[Records from a data collection]
[Start]
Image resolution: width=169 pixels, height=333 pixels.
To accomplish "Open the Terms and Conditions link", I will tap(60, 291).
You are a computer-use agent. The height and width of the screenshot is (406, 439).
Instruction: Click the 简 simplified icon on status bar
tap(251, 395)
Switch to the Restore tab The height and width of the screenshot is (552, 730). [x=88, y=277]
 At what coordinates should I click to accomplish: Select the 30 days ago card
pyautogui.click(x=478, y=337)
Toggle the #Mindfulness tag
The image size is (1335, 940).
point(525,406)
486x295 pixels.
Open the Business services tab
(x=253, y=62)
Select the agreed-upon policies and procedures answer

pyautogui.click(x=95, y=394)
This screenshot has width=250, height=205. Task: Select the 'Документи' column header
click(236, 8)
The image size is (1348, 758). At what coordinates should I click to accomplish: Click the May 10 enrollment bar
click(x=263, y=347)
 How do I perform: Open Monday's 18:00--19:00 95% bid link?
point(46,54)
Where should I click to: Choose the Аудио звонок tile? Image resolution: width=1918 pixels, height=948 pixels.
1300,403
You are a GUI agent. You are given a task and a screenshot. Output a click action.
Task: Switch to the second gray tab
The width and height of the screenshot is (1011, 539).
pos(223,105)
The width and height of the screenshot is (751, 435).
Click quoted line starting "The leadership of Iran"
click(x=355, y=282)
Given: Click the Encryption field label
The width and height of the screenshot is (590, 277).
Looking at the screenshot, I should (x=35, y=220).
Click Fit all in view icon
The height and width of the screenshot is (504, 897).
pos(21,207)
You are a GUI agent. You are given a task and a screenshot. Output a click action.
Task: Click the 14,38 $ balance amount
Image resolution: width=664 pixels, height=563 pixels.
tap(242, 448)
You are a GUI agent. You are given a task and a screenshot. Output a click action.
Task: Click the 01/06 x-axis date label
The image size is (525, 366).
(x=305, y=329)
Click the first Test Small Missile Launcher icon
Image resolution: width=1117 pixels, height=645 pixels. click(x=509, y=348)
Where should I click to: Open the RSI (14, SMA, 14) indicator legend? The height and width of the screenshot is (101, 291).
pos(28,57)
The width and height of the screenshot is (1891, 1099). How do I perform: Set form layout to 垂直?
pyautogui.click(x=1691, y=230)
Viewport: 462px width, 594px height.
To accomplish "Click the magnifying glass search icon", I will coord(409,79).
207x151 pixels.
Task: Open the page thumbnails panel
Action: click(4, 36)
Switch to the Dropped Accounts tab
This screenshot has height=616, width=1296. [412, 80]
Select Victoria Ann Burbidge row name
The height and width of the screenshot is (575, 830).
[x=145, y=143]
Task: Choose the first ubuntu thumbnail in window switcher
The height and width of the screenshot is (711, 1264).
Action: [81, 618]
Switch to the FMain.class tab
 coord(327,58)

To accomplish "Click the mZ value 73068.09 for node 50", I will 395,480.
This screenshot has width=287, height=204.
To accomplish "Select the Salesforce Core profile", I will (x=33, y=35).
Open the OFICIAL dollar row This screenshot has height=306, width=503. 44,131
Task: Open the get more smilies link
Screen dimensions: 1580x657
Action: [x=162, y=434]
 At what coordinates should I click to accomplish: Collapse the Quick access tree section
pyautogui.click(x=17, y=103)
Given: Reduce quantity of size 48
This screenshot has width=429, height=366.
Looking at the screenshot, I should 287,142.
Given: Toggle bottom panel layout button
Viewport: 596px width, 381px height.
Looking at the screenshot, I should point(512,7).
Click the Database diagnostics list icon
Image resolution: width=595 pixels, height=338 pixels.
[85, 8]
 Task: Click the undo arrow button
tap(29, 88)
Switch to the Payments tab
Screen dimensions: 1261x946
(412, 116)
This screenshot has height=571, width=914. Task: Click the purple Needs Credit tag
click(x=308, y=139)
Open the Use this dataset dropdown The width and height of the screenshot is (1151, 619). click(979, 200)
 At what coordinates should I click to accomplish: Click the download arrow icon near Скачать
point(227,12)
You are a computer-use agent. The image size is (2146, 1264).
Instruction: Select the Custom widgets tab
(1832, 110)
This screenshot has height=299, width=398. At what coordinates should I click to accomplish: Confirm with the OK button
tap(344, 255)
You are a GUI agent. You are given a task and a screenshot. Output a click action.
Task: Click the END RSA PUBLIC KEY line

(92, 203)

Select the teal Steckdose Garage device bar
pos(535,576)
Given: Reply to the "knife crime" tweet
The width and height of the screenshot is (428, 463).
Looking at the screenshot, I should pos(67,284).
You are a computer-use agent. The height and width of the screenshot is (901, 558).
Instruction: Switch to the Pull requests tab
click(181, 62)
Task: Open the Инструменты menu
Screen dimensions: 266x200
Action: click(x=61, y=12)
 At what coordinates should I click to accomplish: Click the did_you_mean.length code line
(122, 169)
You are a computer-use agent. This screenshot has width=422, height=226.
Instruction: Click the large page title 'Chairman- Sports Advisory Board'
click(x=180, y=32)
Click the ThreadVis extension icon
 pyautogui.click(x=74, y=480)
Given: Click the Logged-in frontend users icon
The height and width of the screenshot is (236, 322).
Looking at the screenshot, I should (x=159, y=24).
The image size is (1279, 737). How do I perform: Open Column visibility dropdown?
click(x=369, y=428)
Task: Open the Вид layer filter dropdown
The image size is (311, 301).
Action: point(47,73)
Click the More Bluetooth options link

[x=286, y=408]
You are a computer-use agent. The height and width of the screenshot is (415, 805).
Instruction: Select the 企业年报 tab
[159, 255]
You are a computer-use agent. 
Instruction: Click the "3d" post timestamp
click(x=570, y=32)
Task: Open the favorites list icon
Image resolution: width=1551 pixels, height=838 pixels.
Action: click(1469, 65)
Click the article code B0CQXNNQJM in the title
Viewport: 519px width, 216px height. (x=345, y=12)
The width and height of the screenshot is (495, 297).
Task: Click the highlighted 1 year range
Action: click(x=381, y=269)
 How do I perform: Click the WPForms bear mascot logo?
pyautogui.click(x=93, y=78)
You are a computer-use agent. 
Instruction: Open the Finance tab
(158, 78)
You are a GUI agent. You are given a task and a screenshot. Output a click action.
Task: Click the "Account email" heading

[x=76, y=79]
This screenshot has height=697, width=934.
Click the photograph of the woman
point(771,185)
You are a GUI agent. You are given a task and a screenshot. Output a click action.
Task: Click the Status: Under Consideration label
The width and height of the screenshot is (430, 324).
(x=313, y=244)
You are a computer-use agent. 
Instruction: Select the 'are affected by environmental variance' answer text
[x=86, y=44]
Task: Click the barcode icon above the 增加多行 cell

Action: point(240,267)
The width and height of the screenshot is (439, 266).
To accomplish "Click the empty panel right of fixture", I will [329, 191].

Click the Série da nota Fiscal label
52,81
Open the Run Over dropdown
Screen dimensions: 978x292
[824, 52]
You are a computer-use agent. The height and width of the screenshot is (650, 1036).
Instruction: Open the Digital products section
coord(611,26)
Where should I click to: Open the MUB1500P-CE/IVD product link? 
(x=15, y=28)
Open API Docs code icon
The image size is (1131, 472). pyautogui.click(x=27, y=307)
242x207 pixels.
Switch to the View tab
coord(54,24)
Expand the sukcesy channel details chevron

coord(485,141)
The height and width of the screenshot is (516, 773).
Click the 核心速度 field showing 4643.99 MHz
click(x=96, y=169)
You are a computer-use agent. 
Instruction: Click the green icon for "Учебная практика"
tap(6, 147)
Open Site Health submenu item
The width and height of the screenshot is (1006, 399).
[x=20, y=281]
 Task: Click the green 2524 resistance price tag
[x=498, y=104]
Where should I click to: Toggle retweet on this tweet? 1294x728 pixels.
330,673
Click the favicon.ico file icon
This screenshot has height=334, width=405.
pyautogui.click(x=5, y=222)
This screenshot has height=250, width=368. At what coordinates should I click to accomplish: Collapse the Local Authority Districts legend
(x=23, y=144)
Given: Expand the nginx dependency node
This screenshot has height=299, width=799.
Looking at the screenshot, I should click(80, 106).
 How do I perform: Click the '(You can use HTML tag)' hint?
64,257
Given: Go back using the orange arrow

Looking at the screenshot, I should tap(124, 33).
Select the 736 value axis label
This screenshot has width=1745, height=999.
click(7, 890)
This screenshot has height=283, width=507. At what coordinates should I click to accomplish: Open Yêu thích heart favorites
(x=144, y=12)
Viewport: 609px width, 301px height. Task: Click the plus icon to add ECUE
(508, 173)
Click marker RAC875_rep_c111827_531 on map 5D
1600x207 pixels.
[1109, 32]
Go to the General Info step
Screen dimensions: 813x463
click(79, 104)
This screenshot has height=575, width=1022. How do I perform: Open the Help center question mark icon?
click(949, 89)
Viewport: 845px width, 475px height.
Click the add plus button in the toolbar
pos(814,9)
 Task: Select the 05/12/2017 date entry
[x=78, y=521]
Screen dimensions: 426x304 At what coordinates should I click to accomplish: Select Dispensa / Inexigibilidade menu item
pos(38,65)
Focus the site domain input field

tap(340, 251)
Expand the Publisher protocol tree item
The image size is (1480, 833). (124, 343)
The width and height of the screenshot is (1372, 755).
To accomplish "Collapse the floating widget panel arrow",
[End]
• PROBLEM STATEMENT: Arrange the data lines from the one containing "The width and height of the screenshot is (1891, 1099)." through the one containing "pyautogui.click(x=1691, y=230)", both included, as a Markdown table with the columns Row and Line. Omit any blank lines.

• WRITTEN RESPONSE:
| Row | Line |
|---|---|
| 1 | The width and height of the screenshot is (1891, 1099). How do I perform: Set form layout to 垂直? |
| 2 | pyautogui.click(x=1691, y=230) |